-- What is being asked --
From the line containing "You are a GUI" through the last line below, copy every line exactly, leaving out the pictures.

Segment Start: Input records

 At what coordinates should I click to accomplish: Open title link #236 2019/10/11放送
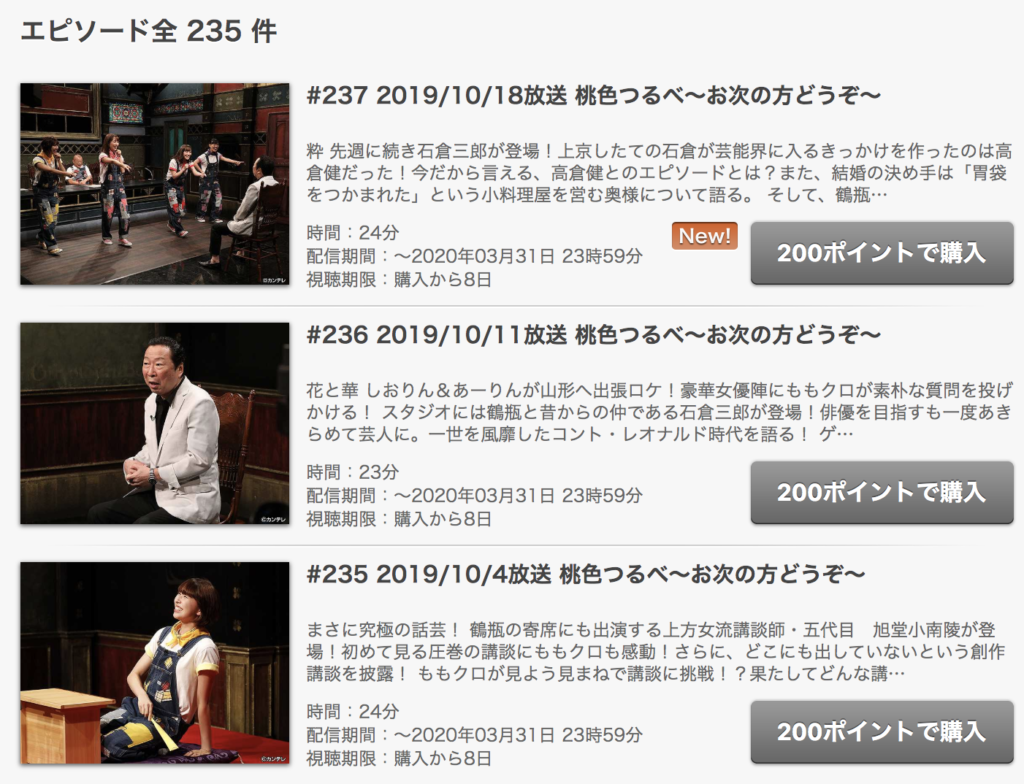pyautogui.click(x=594, y=335)
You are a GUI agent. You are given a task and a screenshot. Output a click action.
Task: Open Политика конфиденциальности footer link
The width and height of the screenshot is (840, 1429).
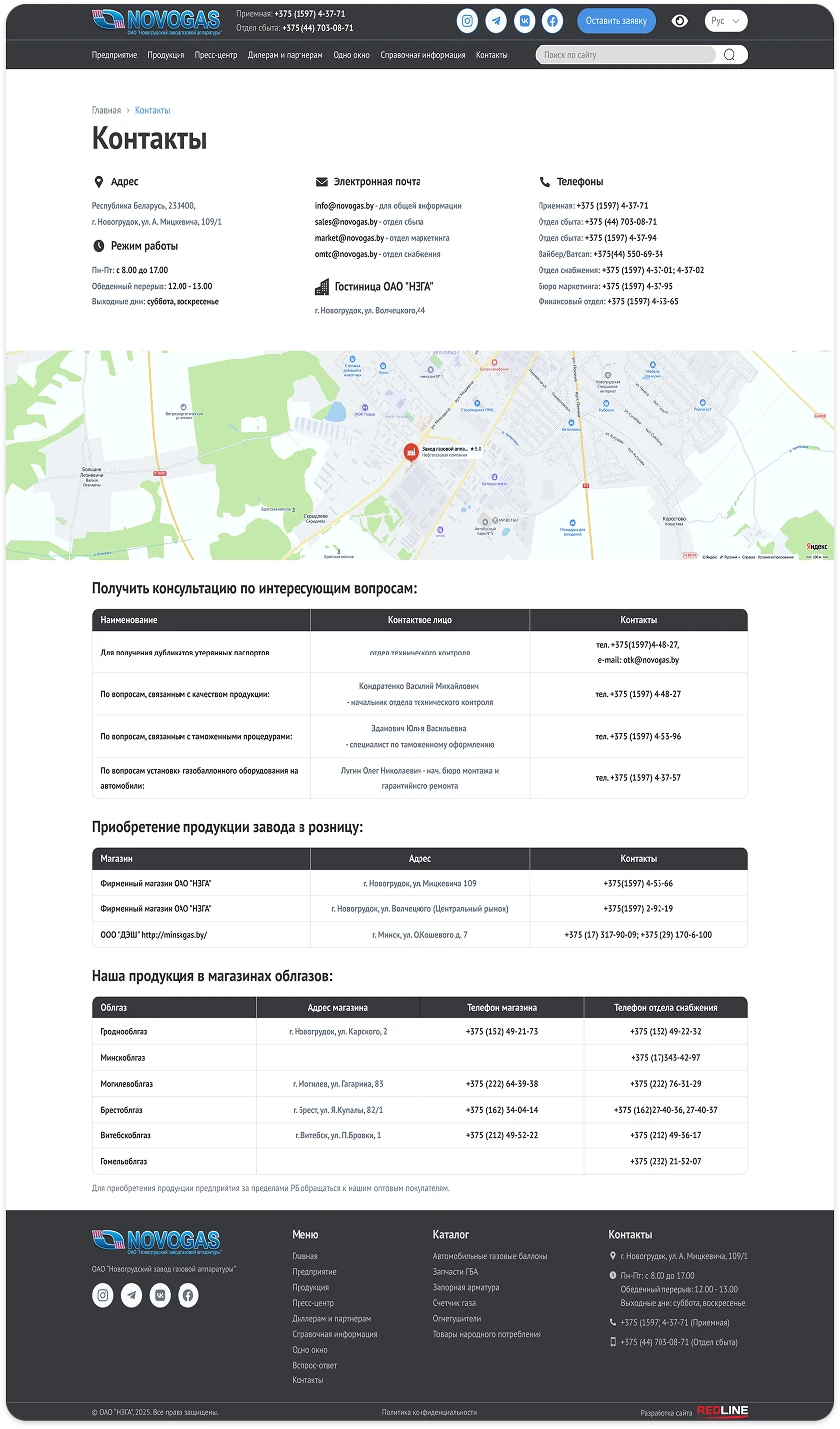[x=429, y=1412]
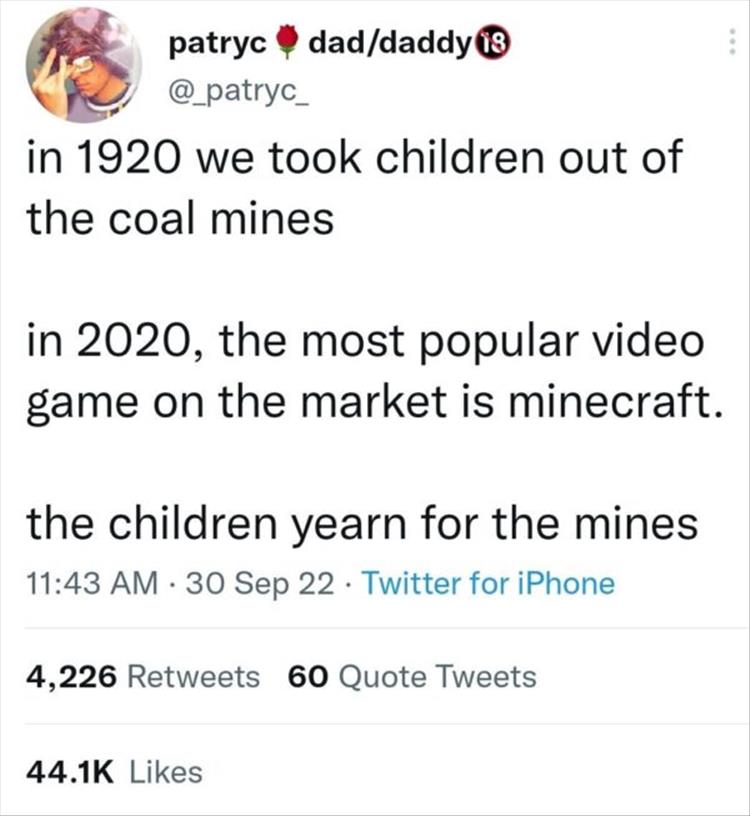Click the display name patryc
750x816 pixels.
216,43
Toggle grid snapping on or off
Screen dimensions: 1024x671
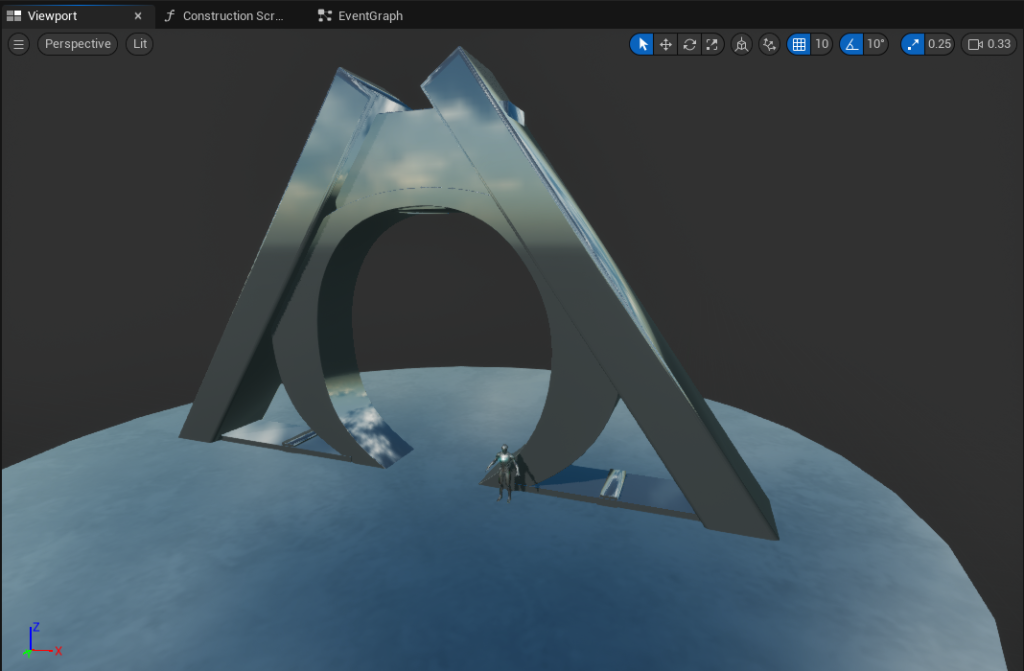click(x=798, y=44)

Segment End: Input records

-- Result --
You are a GUI agent. You are given a task and a screenshot. Output a click action.
Task: Open Политика конфиденциальности footer link
The width and height of the screenshot is (840, 1429).
[x=429, y=1412]
Click the display name patryc
750x816 pixels.
216,43
Toggle grid snapping on or off
Screen dimensions: 1024x671
click(x=798, y=44)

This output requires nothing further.